Le philosophe, essayiste et professeur mexicain Fernando Buen Abad affirme qu'il est urgent - à l'heure actuelle, peut-être comme jamais auparavant - de comprendre et de mener à bien la bataille des idées à l'échelle internationale, mais aussi dans chaque pays, en tant qu'une forme de lutte communicationnelle efficace et efficiente.

Pour ce faire, à n'importe quelle époque et avec n'importe quelle technologie, les médias dits de masse ont joué un rôle fondamental, et le contrôle, la maîtrise et la propriété de ces médias sont donc décisifs pour disposer des instruments permettant au message émancipateur d'atteindre les grands groupes de population qui le reçoivent.

Les idéologues de l'impérialisme et du capitalisme ont beaucoup théorisé sur ces questions afin de trouver leur justification pratique.

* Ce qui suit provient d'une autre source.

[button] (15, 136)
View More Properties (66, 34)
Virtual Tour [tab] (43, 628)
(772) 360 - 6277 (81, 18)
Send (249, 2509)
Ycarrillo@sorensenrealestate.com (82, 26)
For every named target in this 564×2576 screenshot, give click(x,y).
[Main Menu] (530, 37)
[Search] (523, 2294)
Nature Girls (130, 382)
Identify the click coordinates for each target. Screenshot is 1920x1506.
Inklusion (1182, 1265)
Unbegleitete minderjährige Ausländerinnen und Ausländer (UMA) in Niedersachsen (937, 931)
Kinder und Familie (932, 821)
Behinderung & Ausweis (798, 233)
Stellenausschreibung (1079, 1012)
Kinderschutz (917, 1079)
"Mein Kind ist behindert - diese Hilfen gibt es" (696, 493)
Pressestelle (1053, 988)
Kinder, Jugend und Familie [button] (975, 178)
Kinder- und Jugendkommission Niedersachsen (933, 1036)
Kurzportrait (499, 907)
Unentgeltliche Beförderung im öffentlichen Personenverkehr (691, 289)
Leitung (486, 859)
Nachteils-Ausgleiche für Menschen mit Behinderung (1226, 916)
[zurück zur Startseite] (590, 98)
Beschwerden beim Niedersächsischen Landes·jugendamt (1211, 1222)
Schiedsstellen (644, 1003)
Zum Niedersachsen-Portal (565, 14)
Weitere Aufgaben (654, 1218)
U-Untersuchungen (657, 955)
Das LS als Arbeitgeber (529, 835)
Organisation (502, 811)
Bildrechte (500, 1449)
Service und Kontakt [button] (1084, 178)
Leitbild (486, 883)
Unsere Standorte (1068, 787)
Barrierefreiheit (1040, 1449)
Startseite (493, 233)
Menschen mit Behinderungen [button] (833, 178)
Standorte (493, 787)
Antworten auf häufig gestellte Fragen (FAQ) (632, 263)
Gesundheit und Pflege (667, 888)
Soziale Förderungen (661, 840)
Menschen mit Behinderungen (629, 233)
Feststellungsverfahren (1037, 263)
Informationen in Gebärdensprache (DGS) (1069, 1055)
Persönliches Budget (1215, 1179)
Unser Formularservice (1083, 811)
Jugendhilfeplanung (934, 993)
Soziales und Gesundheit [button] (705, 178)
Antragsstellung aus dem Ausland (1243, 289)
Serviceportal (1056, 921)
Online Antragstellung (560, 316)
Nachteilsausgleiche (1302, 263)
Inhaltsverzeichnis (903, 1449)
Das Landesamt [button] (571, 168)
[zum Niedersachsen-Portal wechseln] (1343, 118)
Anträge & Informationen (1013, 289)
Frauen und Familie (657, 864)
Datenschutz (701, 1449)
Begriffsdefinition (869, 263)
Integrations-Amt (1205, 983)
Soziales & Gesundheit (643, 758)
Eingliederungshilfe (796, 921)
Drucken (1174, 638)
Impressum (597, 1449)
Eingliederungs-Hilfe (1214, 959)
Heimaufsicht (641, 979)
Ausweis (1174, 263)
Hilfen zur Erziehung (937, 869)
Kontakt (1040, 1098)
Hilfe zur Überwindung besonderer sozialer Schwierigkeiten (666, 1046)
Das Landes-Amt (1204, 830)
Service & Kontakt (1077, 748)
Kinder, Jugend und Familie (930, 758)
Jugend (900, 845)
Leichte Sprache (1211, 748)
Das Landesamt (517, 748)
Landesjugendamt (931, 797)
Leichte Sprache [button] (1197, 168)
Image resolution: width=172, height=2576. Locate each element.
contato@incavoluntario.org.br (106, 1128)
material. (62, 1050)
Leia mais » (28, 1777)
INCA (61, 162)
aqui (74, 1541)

Ils appellent la manière d'imposer leurs matrices « la manière de conquérir les esprits et les cœurs », et dans cette entreprise ils ont récolté des échecs retentissants comme au Vietnam ou au Laos, et des succès relatifs comme en Europe de l'Est.

Fernando Buen Abad prône la création d'un front de communication des peuples qui, dans les nouvelles conditions historiques, répondrait à l'offensive antipopulaire et antinationale qui déferle sur l'Amérique latine et les Caraïbes, au service des intérêts impériaux inaltérables des États-Unis, intensifiant « la réduction au silence, l'invisibilisation et la diabolisation » de tout ce qui s'oppose à leurs diktats.

À cette fin, l'empire ne dispose pas seulement de gouvernements serviles, d'oligarchies compromises et de bases militaires ; il possède également ce que l'auteur appelle des « bases médiatiques », installées pour accomplir la besogne la plus sale en provoquant le doute, l'égarement et la paralysie, conduisant à l'oubli et à l'individualisme, comme cela leur convient.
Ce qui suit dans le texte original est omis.